Given task
Render each line of the listing below as a string in a JSON list, skipping blank lines and leaving out the pictures.

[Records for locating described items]
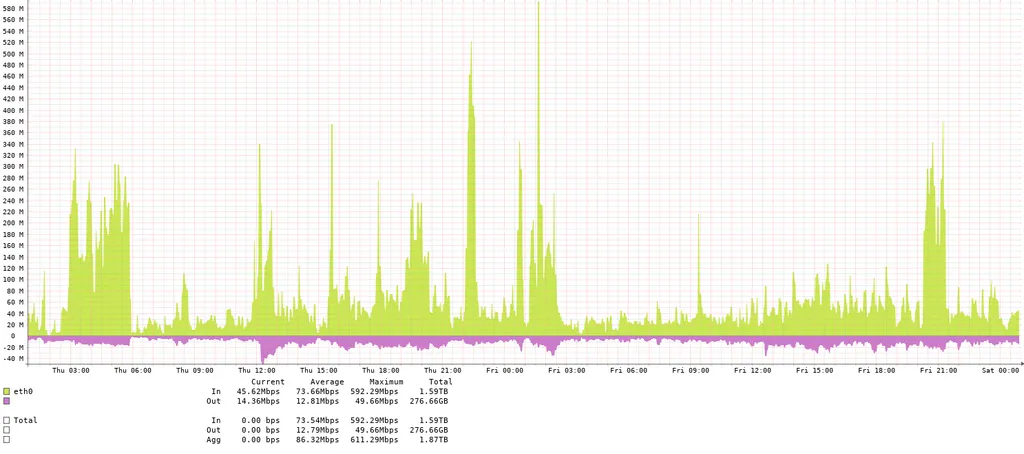Click the Total column header
The width and height of the screenshot is (1024, 454).
440,382
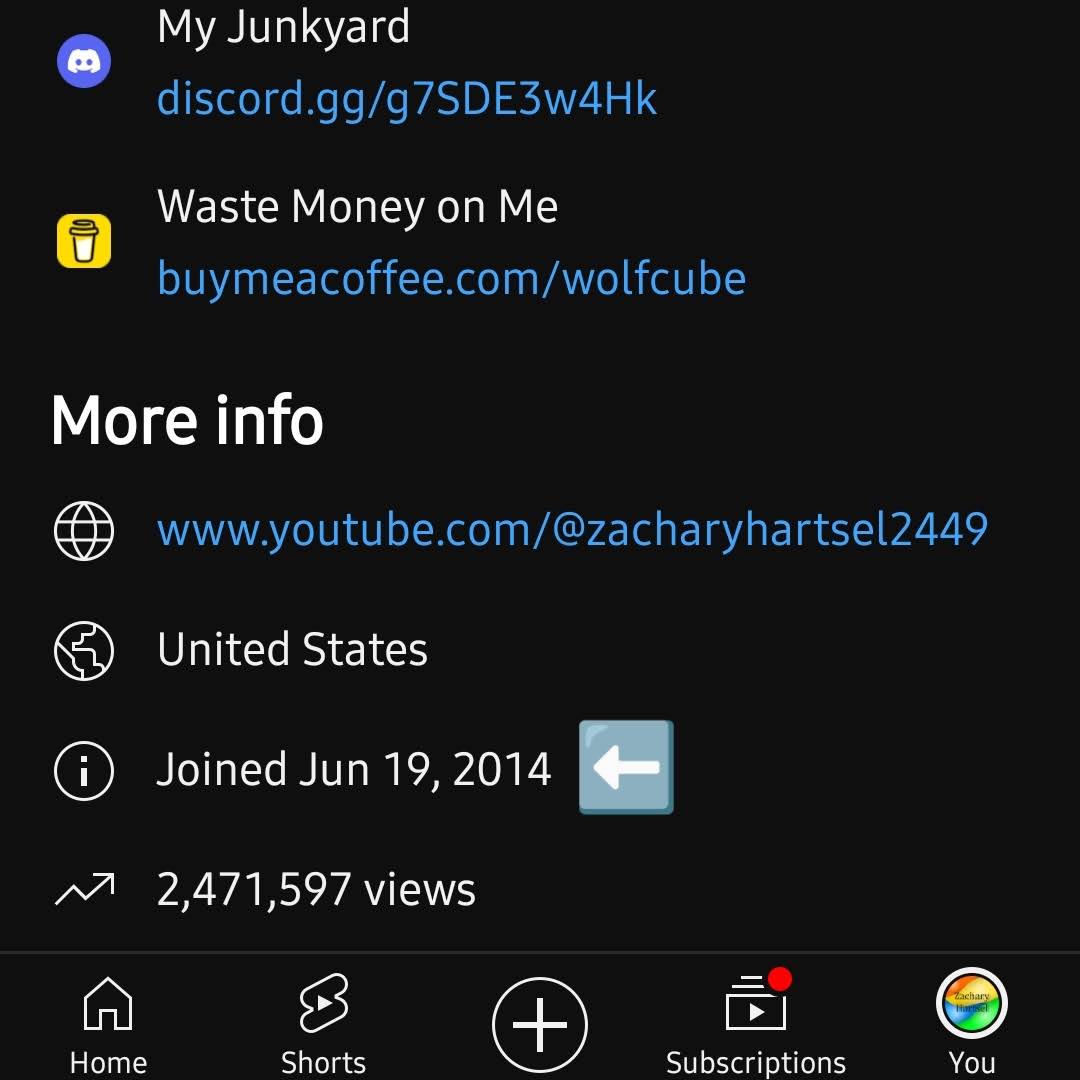Image resolution: width=1080 pixels, height=1080 pixels.
Task: Tap the blue left arrow emoji
Action: point(626,767)
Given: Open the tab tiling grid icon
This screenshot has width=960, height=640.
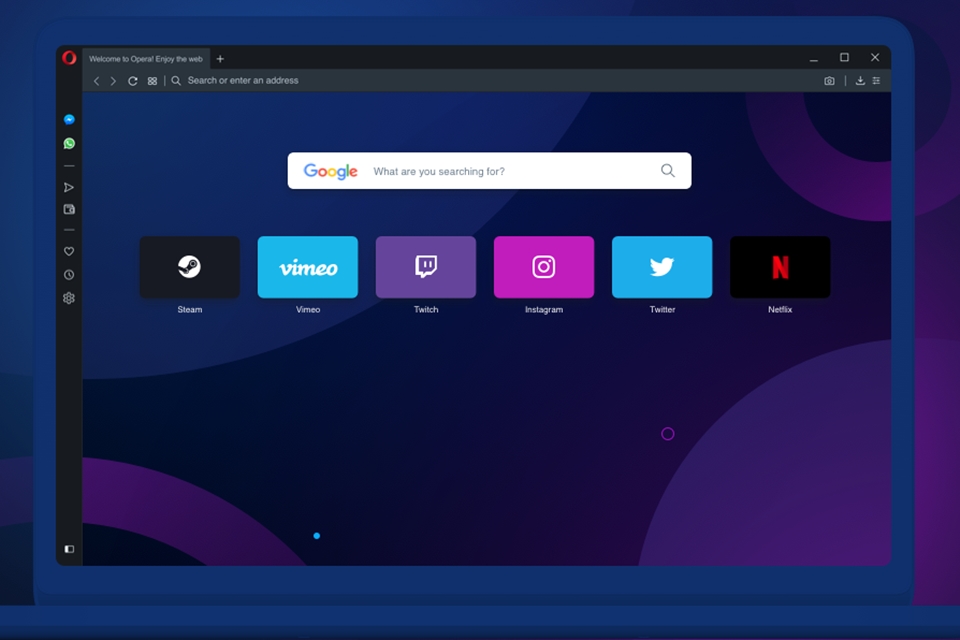Looking at the screenshot, I should click(x=152, y=80).
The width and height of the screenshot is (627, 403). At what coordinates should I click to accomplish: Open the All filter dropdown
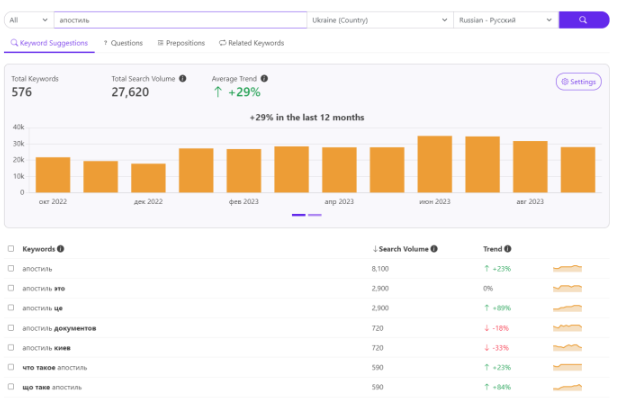point(29,20)
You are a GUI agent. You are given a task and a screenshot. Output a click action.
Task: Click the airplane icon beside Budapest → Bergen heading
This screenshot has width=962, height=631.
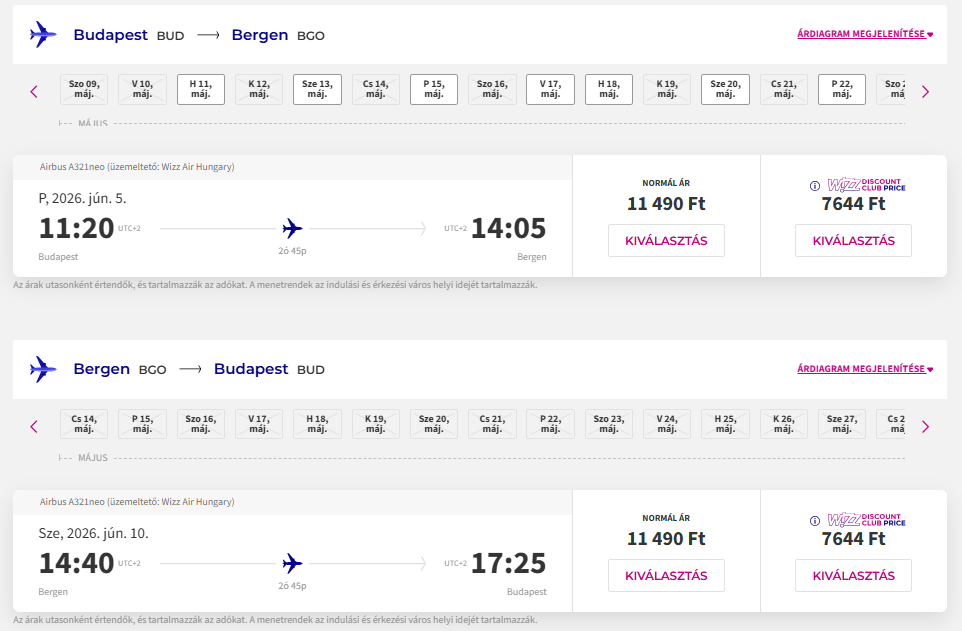[x=43, y=35]
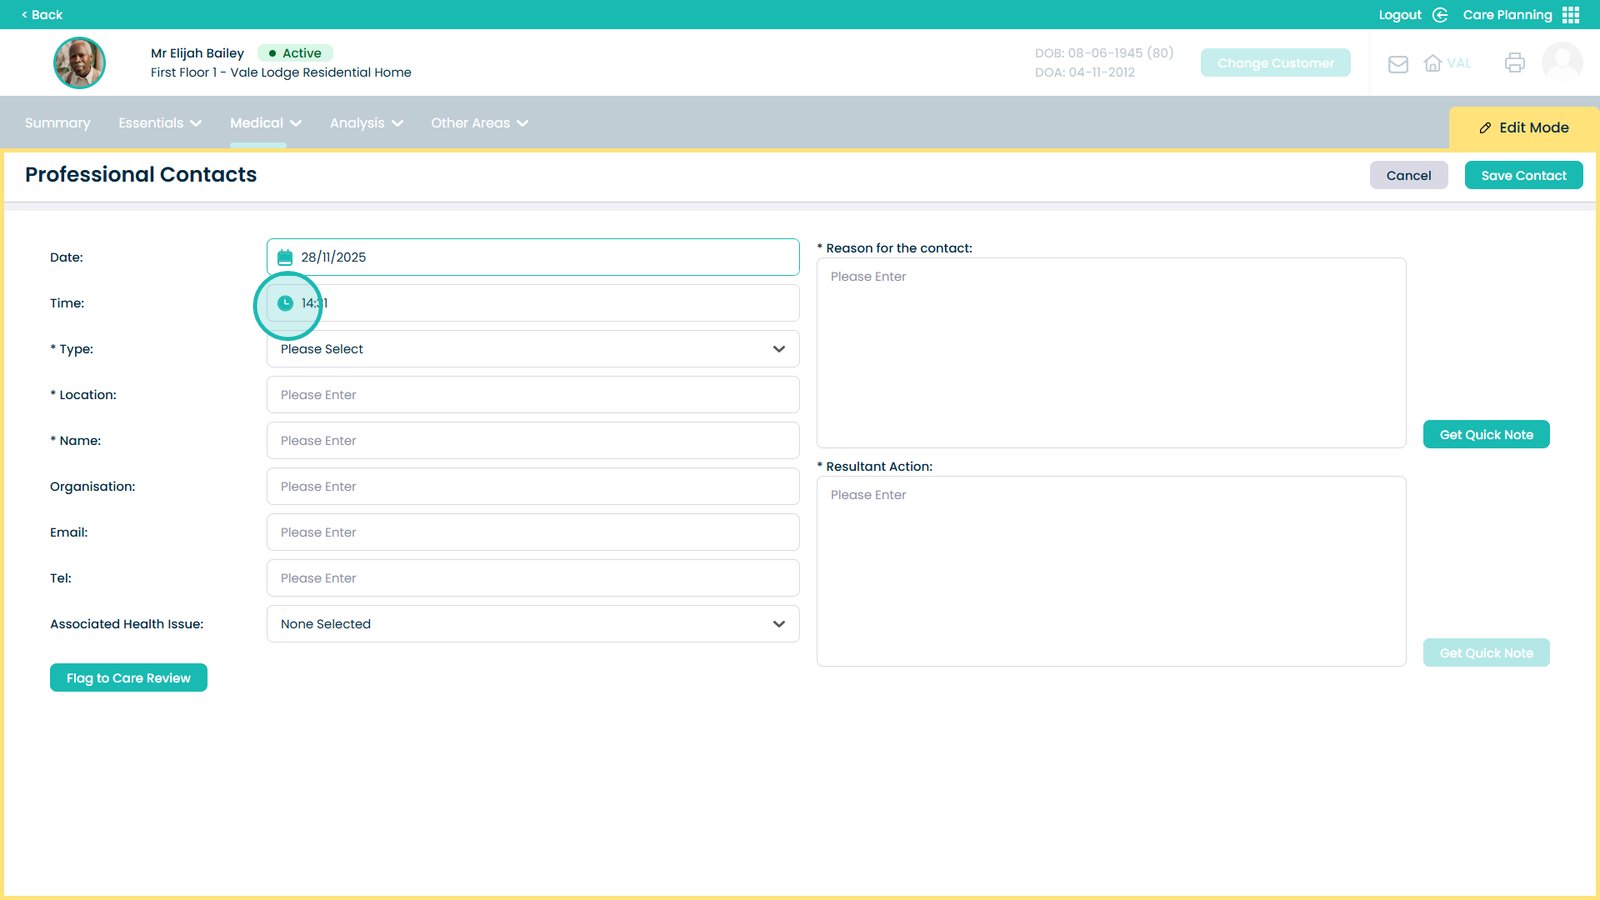Viewport: 1600px width, 900px height.
Task: Open the Care Planning apps grid icon
Action: [x=1571, y=15]
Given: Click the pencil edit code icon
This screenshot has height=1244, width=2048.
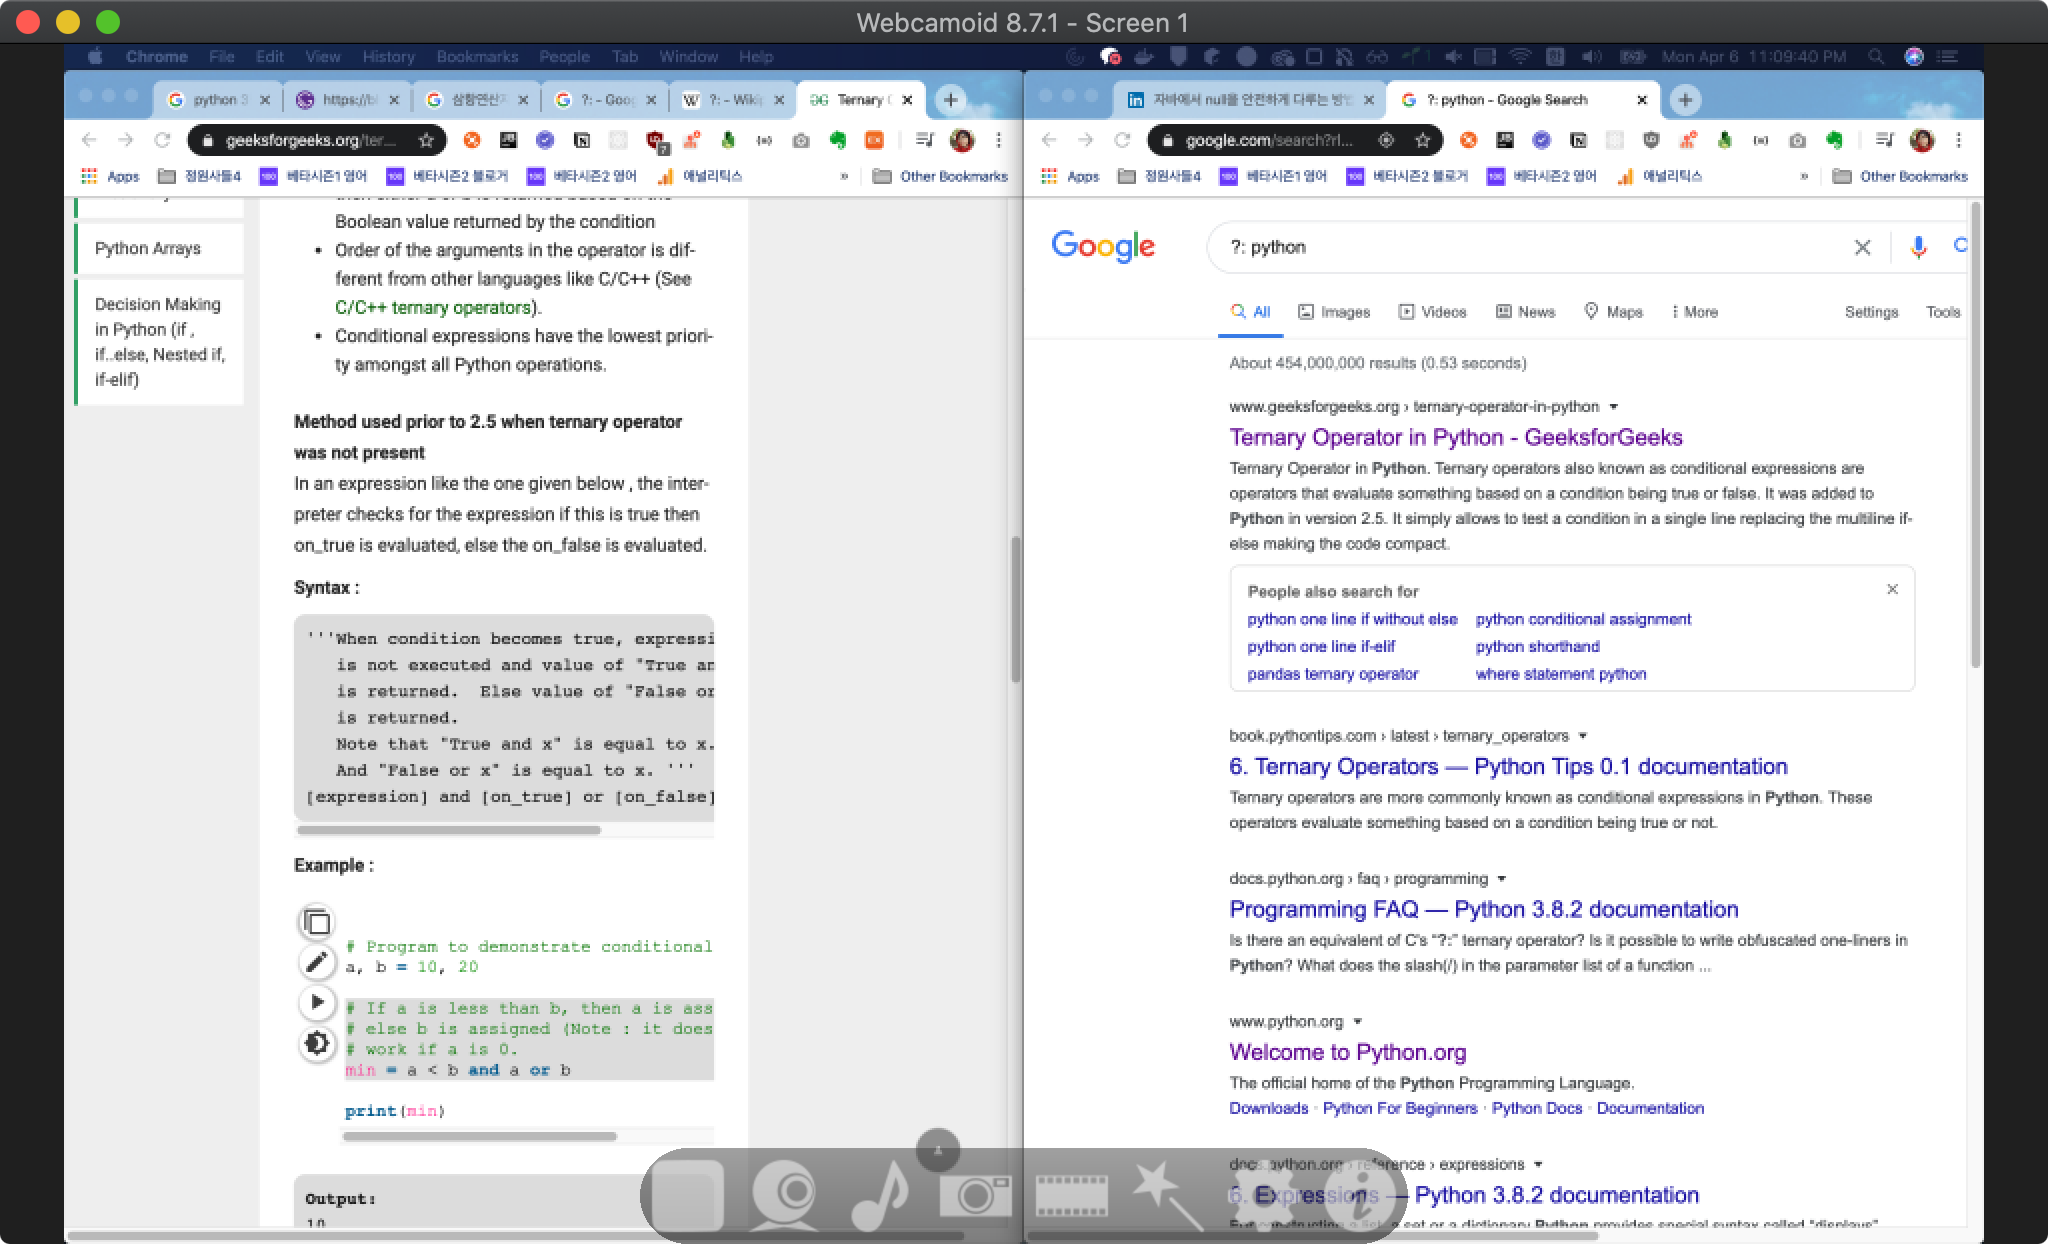Looking at the screenshot, I should (316, 962).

Complete answer
[
  "Click the Total column header",
  "The width and height of the screenshot is (1024, 454).",
  "440,382",
  "Image resolution: width=1080 pixels, height=1080 pixels.",
  "Task: Tap the blue left arrow emoji",
  "Action: point(626,767)",
  "Given: Open the tab tiling grid icon",
  "This screenshot has width=960, height=640.",
  "Looking at the screenshot, I should click(x=152, y=80).",
  "The width and height of the screenshot is (627, 403). At what coordinates should I click to accomplish: Open the All filter dropdown",
  "point(29,20)",
  "You are a GUI agent. You are given a task and a screenshot. Output a click action.",
  "Task: Click the airplane icon beside Budapest → Bergen heading",
  "This screenshot has width=962, height=631.",
  "[x=43, y=35]",
  "Viewport: 1600px width, 900px height.",
  "Task: Open the Care Planning apps grid icon",
  "Action: [x=1571, y=15]",
  "Given: Click the pencil edit code icon",
  "This screenshot has height=1244, width=2048.",
  "Looking at the screenshot, I should (316, 962)."
]